- _Task statement_: Reproduce exactly, and only, the lines below from the one containing "Select the Out stats tab" through the one containing "Viewport: 1280px width, 800px height.".

- _Supplied entries_:
>>>>

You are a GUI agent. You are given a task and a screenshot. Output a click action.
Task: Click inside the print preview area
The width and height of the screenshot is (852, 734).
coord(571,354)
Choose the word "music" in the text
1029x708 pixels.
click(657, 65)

<<<<
>>>>

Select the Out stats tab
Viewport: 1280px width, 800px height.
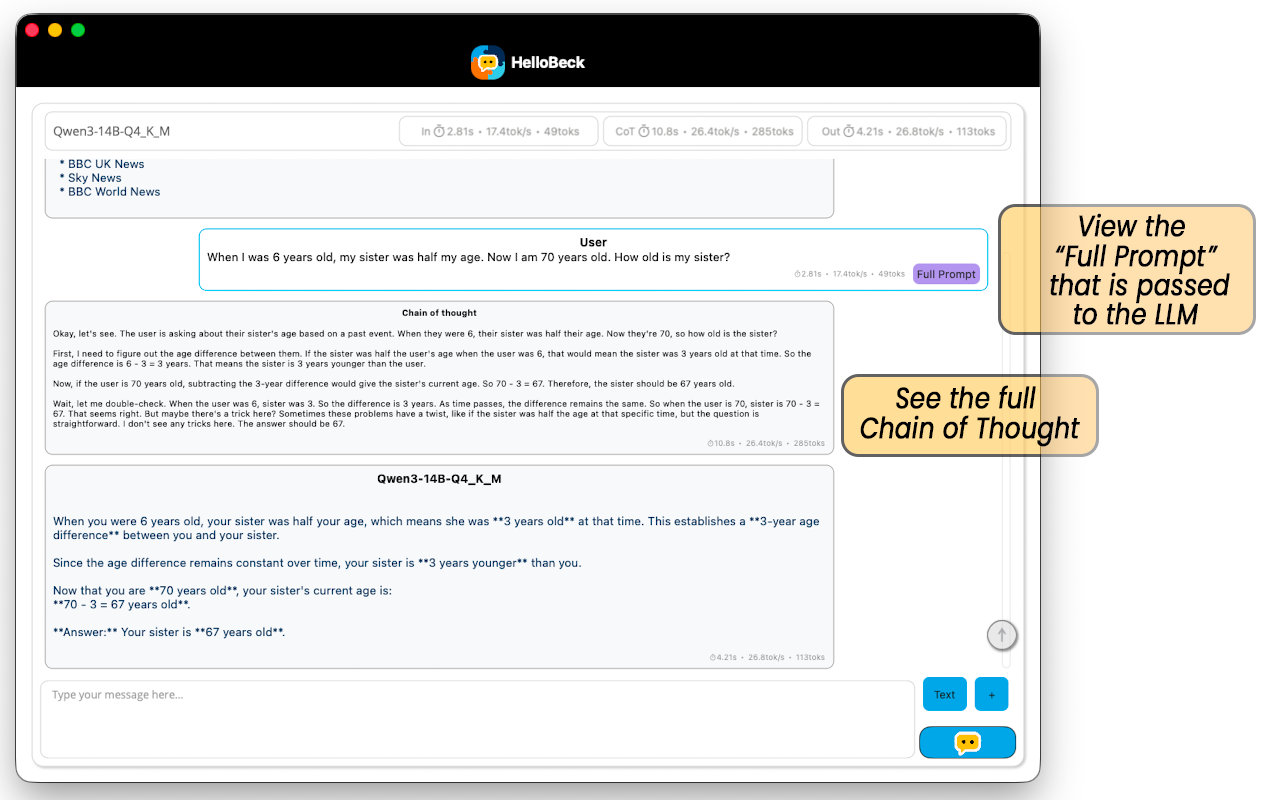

<<<<
>>>>

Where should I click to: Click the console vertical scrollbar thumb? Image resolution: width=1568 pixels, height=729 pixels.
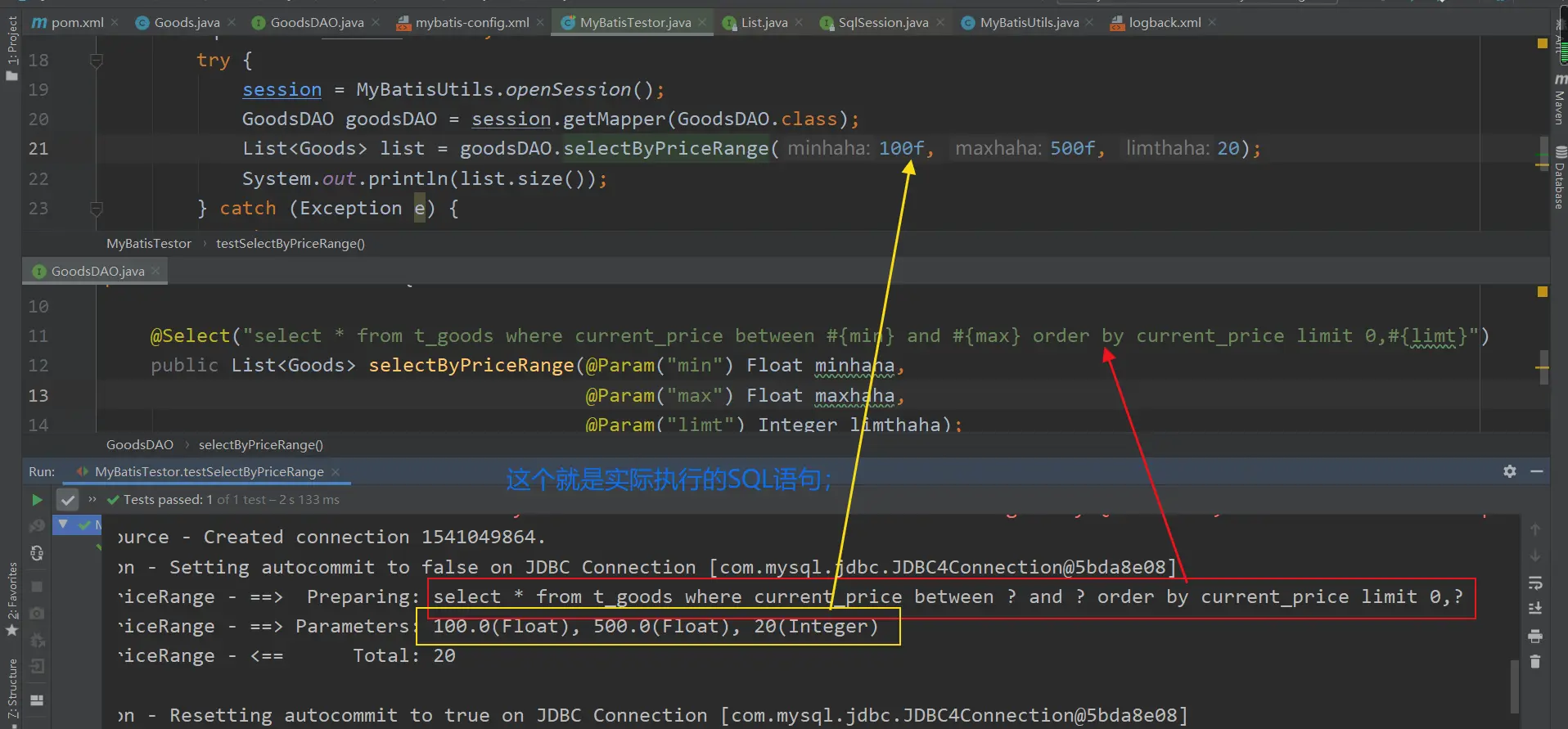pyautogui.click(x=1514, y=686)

<<<<

- _Exercise result_:
Select the Out stats tab
Viewport: 1280px width, 800px height.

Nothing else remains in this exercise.